[Description of the task]
Your task is to repeat the data exactly, every line of it.

[Dataset excerpts]

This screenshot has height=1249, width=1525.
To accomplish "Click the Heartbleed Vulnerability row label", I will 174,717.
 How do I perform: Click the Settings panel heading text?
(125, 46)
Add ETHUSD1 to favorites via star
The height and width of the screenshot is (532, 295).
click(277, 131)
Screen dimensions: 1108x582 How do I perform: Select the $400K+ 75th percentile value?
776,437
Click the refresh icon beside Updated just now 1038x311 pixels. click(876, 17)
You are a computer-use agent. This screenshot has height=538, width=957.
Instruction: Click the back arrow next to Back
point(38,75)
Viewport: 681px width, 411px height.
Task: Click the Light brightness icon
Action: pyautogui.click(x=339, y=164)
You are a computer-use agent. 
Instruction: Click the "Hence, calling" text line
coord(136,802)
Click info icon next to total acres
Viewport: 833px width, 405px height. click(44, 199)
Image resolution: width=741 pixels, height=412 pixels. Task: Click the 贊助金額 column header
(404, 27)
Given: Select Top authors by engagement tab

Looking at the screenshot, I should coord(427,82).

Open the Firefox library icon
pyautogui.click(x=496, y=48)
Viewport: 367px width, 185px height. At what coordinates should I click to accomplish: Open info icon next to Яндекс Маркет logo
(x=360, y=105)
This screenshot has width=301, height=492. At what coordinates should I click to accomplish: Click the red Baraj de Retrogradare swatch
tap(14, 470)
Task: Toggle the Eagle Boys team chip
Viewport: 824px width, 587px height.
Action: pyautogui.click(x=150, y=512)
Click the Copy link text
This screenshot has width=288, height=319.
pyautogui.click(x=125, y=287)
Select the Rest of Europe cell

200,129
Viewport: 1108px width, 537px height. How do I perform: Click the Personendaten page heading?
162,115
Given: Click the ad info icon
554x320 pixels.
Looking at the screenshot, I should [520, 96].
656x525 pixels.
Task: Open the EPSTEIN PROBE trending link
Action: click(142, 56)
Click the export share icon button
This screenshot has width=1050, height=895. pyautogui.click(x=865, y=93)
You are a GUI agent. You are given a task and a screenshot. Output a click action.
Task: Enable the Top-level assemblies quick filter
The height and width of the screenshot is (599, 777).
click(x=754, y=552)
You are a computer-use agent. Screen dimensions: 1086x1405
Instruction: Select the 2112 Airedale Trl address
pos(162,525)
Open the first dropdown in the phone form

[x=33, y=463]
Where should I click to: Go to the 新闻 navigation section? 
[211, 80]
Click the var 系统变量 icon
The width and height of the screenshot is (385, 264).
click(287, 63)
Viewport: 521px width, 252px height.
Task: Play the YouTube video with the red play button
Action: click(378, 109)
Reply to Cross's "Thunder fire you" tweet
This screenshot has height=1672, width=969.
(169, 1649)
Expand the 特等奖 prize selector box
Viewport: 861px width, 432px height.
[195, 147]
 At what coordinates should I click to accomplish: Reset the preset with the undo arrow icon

[Expected answer]
This screenshot has height=1249, width=1525.
To accomplish "Click the Heartbleed Vulnerability row label", I will 174,717.
 How do I perform: Click the Settings panel heading text?
(125, 46)
Add ETHUSD1 to favorites via star
The height and width of the screenshot is (532, 295).
click(277, 131)
Screen dimensions: 1108x582 How do I perform: Select the $400K+ 75th percentile value?
776,437
Click the refresh icon beside Updated just now 1038x311 pixels. click(876, 17)
You are a computer-use agent. This screenshot has height=538, width=957.
Instruction: Click the back arrow next to Back
point(38,75)
Viewport: 681px width, 411px height.
Task: Click the Light brightness icon
Action: pyautogui.click(x=339, y=164)
You are a computer-use agent. 
Instruction: Click the "Hence, calling" text line
coord(136,802)
Click info icon next to total acres
Viewport: 833px width, 405px height. click(44, 199)
Image resolution: width=741 pixels, height=412 pixels. Task: Click the 贊助金額 column header
(404, 27)
Given: Select Top authors by engagement tab

Looking at the screenshot, I should coord(427,82).

Open the Firefox library icon
pyautogui.click(x=496, y=48)
Viewport: 367px width, 185px height. At what coordinates should I click to accomplish: Open info icon next to Яндекс Маркет logo
(x=360, y=105)
This screenshot has width=301, height=492. At what coordinates should I click to accomplish: Click the red Baraj de Retrogradare swatch
tap(14, 470)
Task: Toggle the Eagle Boys team chip
Viewport: 824px width, 587px height.
Action: pyautogui.click(x=150, y=512)
Click the Copy link text
This screenshot has width=288, height=319.
pyautogui.click(x=125, y=287)
Select the Rest of Europe cell

200,129
Viewport: 1108px width, 537px height. How do I perform: Click the Personendaten page heading?
162,115
Given: Click the ad info icon
554x320 pixels.
Looking at the screenshot, I should [520, 96].
656x525 pixels.
Task: Open the EPSTEIN PROBE trending link
Action: click(142, 56)
Click the export share icon button
This screenshot has width=1050, height=895. pyautogui.click(x=865, y=93)
You are a GUI agent. You are given a task and a screenshot. Output a click action.
Task: Enable the Top-level assemblies quick filter
The height and width of the screenshot is (599, 777).
click(x=754, y=552)
You are a computer-use agent. Screen dimensions: 1086x1405
Instruction: Select the 2112 Airedale Trl address
pos(162,525)
Open the first dropdown in the phone form

[x=33, y=463]
Where should I click to: Go to the 新闻 navigation section? 
[211, 80]
Click the var 系统变量 icon
The width and height of the screenshot is (385, 264).
click(287, 63)
Viewport: 521px width, 252px height.
Task: Play the YouTube video with the red play button
Action: click(378, 109)
Reply to Cross's "Thunder fire you" tweet
This screenshot has height=1672, width=969.
(169, 1649)
Expand the 特等奖 prize selector box
Viewport: 861px width, 432px height.
[195, 147]
 At what coordinates should I click to accomplish: Reset the preset with the undo arrow icon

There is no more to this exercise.